Кошмар заставил старика протрезветь в несколько минут. Все его рыхлое тело предательски ослабло, паника кружила голову и била по мозгам излишками адреналина. Он, невразумительно причитая, продрался сквозь кусты, расцарапал лицо и руки о ветки шиповника, выскочил на освещенную аллею и помчался прочь, нелепым старческим галопом. Коленки его стучали друг о дружку; он запнулся о бордюрчик и с размаху полетел, как камень из пращи, на клумбу с кустами садовой хризантемы и астр. Больно ударился грудью и животом, защемило сердце. Старик осторожно перевернулся на спину, чтобы не наваливаться всем телом на изношенный трепещущий насосик в груди. Так он лежал, струйками впуская и выпуская через губы воздух; астры пахли кладбищем, украшенными гробами, цветочной водой для отбивания запаха мертвых тел. Поп думал о том, что в луже шевелились черви, и от мокрой горячей земли валил пар, а вскрытая могила сестричек засосала несчастного упрямого следователя. Все сходилось к одному, к тому, чего не могло, не должно было случиться. То, против чего он выстроил, уродуя и кощунствуя, свою жизнь, связался с колдунами, загубил душу, мечтая спасти город и людей.

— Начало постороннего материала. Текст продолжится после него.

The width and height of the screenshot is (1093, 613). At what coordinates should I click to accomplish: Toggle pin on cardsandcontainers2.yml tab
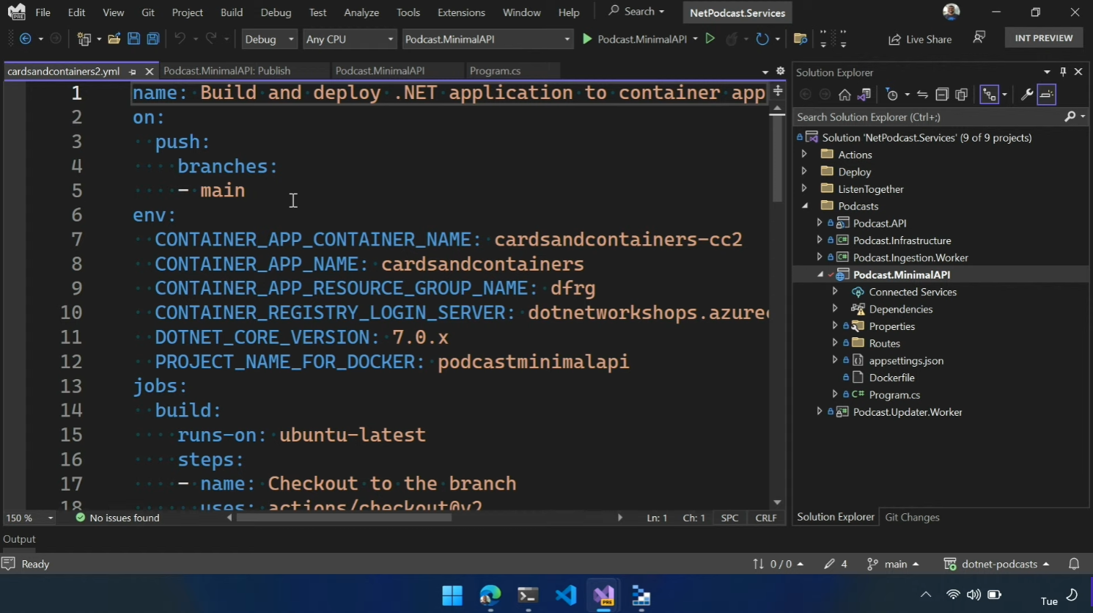pos(133,71)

А город давным-давно, если не всегда, не был христианским. Как нигде, здесь кишела нечисть; люди в большинстве своем хранили покорную, дремотную верность пионерским и комсомольским положениям атеизма, — и получалось, что священник ошибся, зря старался, проиграл...
— Господи, господи, дай мне силы, вразуми и обнадежь, и наставь на путь истинный, — шептал престарелый отец Димитрий, истерзанный, больной, похмельный, лежа на цветочной клумбе; цветы угрожающе раскачивали свои мохнатые сочные стебли, закрывая бутонами от него темное безгласное небо.
И тогда он расслышал этот стук.
Звук доносился со всех сторон: приглушенный, однообразный, будто бы тысячекрылая стая дятлов уселась на деревья и принялась зачищать дырки в коре; или это был звук каких-то колебаний, резонанс, — потому что старик ощутил, как мелко затряслась под ним горячая почва. Он посмотрел на куст хризантемы: покачивались темные изрезанные листья и тяжелые соцветья желтых и бордовых лепестков. Пар валил от земли все гуще, сквер словно провалился в густой туман; но больше всего старика пугал стук. Стук становился отчетливей, громче, парной воздух хорошо разносил все оттенки шума: можно было различить, что это деревянный стук, как если бы щелкали барабанные палочки, или ломали сухую веточку. Да, стук стал сопровождаться треском.
Старик, все еще оберегая трепыхающееся сердце, плавно опустил голову к почве, чтобы послушать у самой земли: так было слышнее. Левой рукой он упирался в землю, немного впереди себя. Вдруг что-то несильно, но энергично тюкнулось ему в ладонь снизу. Он дернулся, потом нащупал и поднес к глазам обнаруженный предмет: это была деревяшка, цилиндрик длиной в пять-семь сантиметров, скорее всего — кусок палки или тросточки. Края деревяшки были расщеплены и измочалены, будто сперва ее сжали клыки или щипцы, а затем рвали ее целлюлозные волокна. Старик узнал то, что держал — кусок осинового кола, вбитого им в эту землю либо с истопником, либо с Егором.